Leland and I have both been a helluva lot of places since then. I started really writing at his present age. Since I have no physical children, my former students mean a lot to me -- or maybe all teachers feel as fierce and possessive about their students. When I make contact with Richard Stern, my ferocious and famous writing teacher at the University of Chicago, he certainly recognizes me and seems to have warm feelings. This chain of learning feels to me very significant, at the heart of being human and civilized. I don’t know how anyone could argue with that.

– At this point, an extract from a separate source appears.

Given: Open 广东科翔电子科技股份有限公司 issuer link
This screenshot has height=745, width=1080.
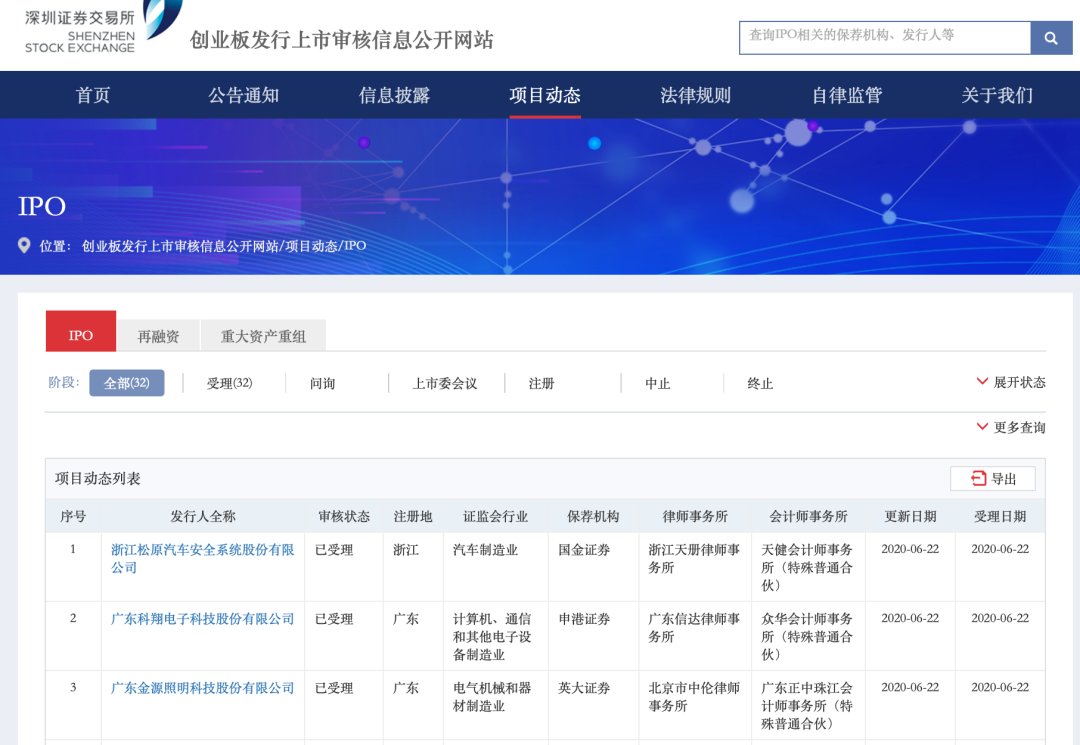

These big Blackfeet men -- Leland brought Glenn Calf Looking along to ride shotgun -- have shared ceremonial experience with me. Leland’s family, like the Kipp family, is involved in Medicine Pipe Bundle Openings and, as well, Leland has a long history with Pentecostal Christian groups which share some characteristics with my Unitarian Universalist congregations, though they'd be startled to think so. He was raised Catholic and still accepts that. Blackfeet feel the more religions the better. I'm inclined to agree. So these tall bulky men sat in my precarious wicker chairs, balancing the porcelain mugs I gave them and sipping politely though I was so preoccupied I didn’t even offer them cream and sugar, while we discussed points of theory about this or that. (I had no little cakes or cookies to offer them -- a bad side affect of being diabetic. I should freeze some, I guess.)
Both Leland and I have gone white-headed now. I thought he might have braids and he did, but his mother died last December and he cut them off to grieve. Like many others, he remembers my curly red hair. While we shared memories, Glenn patiently looked through my Blackfeet picture books.
We took a look at my Bundle Transfer dress, which has stains on the front. They recommended Woolite. When one has a Bundle Transferred, the previous owner takes off their clothes and the new owner puts them on, so that the Power of the Bundle will know to follow that person. It’s polite to make a new set of clothes, which is what Margaret Many Guns and Richard Little Dog did for Bob and me, but Margaret didn’t have a lot of money and wasn’t really that much in favor of transferring to a napi-yahki (white woman) anyway so she didn’t go all out. It’s a peach colored cotton dress with purple and emerald ribbon sewed on by machine. I want to add beads and some other things in case we ever find our Bundle. (Lorraine, Bob’s fourth wife, didn’t want me to have it and it disappeared when he died.)
We talked about the significance of the animal skins in the Bundle and how important it is to know the iconography and feelings they represent before one can properly dance with them in the ceremony. My big yellow cat came at that time and stood on my lap. (She thinks she’s an icon.) She looked the men over pretty sharply as we rarely get company. Her tortoiseshell sister came later when they were gone and took detailed notes on where the men had sat.
Since then, I’ve spent an hour looking through my slides for one I took of Leland in the 7th grade. He’s standing by another teacher’s big German Shepherd dog, a friend. This dog bit some kids but not Leland. He’s a peacemaker, a weaver-together, a teller of tales. I’m so proud of him! And you know where he lives? In the house where Bob Scriver grew up. In fact, Leland’s bedroom is the room where Bob Scriver was born in 1914. Synchronicity.
Just now I was delighted to find bees guzzling in the peonies. I’ll look for that slide some more.